Budgetary concerns are always an issue, and Carpenter said.
"We know at the national level budgets are going to decline," he said. "Currently, we recognize that there are only a few states that are not struggling with their state budgets, so resourcing issues are something that we need to address."
"In the last 10 years, whenever we've seen a problem at the national level with state budgets, we've tried to [patch it up] with money or resources, but now we are at a point where we need to make sure that the money and resources are being used in the best ways possible," he explained.
This is not going to be a case of trying to do more with less, it's going to be making the best use of our past investments, he said.
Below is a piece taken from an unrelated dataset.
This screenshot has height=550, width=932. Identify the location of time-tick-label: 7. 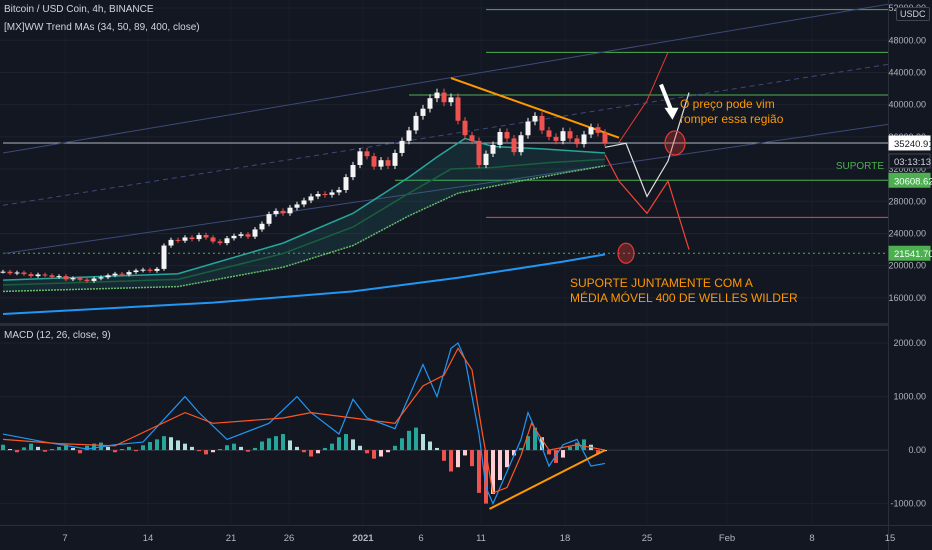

"[Domestic operations] is a no-fail mission. We all know that," Carpenter said. "The American people are not going to stand for failure of the mission in the homeland, so this is a priority. We just need to make sure that we are planning far enough ahead to put the resources against it."
Another area to look at when it comes to continued domestic operations is manning, said Carpenter.
"In many cases our domestic operations forces, such as Homeland Response Forces and Civil Support Teams, have been put together outside of the Army design process," he said.
"Now is a good time for us to take a step back and look at these organizations, ensuring that we train them, man them and resource them to the appropriate levels."
The Army Guard has two missions, homeland and overseas, and equipment that can operate in both areas is key, he said.
"Equipment, such as those that are critical dual-use, are a great way to build the capacity within the Guard to not only respond to the overseas mission, but to also respond to emergencies and disasters here at home," said Carpenter.
"We've invested a lot of money in dual-use equipment over the last five years, and it has been a huge success story, with waves of modernized equipment pouring into the states at levels that we have never seen before."
Carpenter said these investments in the Army Guard are paying off, and that 96 percent of domestic events that happen in the states are taken care of at the state or local level.
"No one should think less of that four percent that is federal or national response, but I am a firm believer that if it doesn't happen at the territory, district, or state level, it doesn't happen at all."